DIRECTIONS:
Go through the listing below and list every line with "dropdown".

---

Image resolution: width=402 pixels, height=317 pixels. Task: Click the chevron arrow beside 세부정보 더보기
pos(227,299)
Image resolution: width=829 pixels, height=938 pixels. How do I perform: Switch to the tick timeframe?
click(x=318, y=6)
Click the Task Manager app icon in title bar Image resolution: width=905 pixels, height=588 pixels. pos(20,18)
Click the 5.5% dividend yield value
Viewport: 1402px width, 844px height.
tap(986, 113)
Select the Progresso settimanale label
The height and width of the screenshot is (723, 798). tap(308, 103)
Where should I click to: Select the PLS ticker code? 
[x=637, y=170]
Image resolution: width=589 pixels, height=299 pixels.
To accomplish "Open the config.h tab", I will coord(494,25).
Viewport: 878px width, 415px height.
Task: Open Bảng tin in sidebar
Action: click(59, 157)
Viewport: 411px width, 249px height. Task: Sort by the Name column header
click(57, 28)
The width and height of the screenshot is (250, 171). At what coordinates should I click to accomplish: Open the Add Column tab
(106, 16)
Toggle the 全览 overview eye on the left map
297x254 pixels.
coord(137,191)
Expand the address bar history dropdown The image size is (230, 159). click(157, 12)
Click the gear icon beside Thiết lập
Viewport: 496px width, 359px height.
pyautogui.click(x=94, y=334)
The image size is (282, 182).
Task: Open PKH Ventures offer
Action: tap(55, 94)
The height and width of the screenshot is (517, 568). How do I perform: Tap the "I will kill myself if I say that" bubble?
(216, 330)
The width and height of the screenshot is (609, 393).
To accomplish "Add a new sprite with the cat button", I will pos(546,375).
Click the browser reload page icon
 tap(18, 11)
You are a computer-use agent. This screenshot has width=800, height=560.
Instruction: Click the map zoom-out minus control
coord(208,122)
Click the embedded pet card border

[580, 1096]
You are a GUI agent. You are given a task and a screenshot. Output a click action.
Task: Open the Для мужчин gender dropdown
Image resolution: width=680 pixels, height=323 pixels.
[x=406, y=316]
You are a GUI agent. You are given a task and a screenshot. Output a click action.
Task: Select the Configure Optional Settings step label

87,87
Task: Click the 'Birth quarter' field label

---

RESULT FOR THIS TASK:
Expand the address bar history dropdown The image size is (230, 159). click(157, 12)
Task: Open the Для мужчин gender dropdown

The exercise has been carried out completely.